Antes de nada, no está de más repasar la evolución del western hasta ese momento. Su origen tuvo lugar pocos años después que el del propio cine, convirtiéndose rápidamente en uno de los géneros más cultivados y populares. Podemos establecer su nacimiento con Asalto y robo de un tren (Edwin S. Porter, 1903), un cortometraje con una duración de unos diez minutos en los que se reproducía el asalto a un tren y la posterior captura de los responsables. Hubo que esperar, no obstante, algunos años, hasta que el género adquiriera su identidad propia. Sería Thomas Harper Ince quien, a partir de 1912, sentase las bases del mismo en lo que respecta a la configuración de los personajes, las principales líneas argumentales y la implicación del paisaje en la historia narrada.

En estos primeros años, el western fue visto por muchos realizadores como una oportunidad de alejarse del rígido control impuesto por los productores y poder trabajar con mayor libertad. Además, en esos momentos, era mucho más fácil y barato rodar en escenarios naturales que construir decorados en platós. En estos momentos, el cine del Oeste se basaba en gran medida en películas seriadas y relatos sustentados básicamente en la acción y el movimiento, sin mostrar interés, salvo algunas excepciones, por el perfil dramático de los personajes.

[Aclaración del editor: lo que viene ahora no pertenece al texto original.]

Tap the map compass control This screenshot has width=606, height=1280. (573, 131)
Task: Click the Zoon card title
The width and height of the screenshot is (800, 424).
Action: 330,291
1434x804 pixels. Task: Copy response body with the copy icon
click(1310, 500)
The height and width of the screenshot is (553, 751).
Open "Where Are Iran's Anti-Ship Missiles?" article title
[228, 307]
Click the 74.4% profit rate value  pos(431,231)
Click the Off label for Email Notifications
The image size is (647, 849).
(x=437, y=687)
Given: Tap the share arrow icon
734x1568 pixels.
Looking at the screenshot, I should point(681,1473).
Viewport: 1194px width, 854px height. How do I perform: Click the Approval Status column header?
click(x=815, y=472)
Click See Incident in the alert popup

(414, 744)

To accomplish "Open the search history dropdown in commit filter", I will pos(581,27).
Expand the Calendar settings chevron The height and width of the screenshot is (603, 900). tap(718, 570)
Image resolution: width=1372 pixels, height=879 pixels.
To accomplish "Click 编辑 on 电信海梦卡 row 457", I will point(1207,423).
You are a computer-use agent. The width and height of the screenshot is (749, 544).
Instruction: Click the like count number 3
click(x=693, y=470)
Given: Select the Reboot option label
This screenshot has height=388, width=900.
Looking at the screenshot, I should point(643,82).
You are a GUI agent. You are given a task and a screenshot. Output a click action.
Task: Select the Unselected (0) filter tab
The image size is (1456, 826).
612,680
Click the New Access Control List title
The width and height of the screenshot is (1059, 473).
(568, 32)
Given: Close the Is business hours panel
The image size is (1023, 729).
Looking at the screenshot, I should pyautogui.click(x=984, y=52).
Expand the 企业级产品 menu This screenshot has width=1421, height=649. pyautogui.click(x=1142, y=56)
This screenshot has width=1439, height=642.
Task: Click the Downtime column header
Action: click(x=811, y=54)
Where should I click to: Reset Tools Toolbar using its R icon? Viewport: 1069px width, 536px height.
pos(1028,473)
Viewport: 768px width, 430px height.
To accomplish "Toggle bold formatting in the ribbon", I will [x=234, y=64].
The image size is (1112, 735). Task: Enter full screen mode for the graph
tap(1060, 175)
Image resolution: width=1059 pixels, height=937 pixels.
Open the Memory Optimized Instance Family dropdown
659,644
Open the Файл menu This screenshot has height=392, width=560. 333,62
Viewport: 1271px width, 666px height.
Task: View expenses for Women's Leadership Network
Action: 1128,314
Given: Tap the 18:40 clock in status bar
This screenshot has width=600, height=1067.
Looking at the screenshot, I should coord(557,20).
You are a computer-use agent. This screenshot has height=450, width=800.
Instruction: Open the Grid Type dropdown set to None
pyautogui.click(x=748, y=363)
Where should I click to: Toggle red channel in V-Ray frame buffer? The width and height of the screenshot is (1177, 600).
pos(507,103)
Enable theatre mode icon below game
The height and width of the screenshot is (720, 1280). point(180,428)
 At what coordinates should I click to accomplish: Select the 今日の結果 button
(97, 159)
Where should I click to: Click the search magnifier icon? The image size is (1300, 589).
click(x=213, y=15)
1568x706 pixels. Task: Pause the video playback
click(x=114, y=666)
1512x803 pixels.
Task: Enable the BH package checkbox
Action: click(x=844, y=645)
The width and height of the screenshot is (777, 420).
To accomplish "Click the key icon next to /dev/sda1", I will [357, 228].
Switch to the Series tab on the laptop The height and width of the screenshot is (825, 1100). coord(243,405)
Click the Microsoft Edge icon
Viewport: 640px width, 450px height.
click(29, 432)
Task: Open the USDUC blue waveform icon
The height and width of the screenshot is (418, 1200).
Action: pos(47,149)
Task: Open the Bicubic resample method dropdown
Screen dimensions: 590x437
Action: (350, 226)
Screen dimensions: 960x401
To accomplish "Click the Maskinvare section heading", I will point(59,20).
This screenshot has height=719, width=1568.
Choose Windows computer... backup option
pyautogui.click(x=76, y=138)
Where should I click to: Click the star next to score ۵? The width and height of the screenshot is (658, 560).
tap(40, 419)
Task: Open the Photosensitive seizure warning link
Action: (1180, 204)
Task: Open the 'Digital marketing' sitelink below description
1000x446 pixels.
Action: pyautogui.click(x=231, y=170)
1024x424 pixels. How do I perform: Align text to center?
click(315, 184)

Esta realidad comenzó a cambiar de forma paulatina a partir de la década de 1920, momento en que los productores comienzan a invertir grandes cantidades en un tipo de cine que en esos momentos estaba considerado como poco ‘’serio’’. Aparen ahora toda una serie de superproducciones gracias a las cuales el western alcanza la importancia, al menos desde el punto de vista logístico, de otros géneros. Algunos de los ejemplos más destacados son los de La caravana de Oregón (James Cuze, 1923) o El caballo de hierro (John Ford, 1926). Son films que se caracterizan por su espectacularidad en el sentido físico y narrativo y por reconstruir episodios decisivos de la conquista del lejano oeste.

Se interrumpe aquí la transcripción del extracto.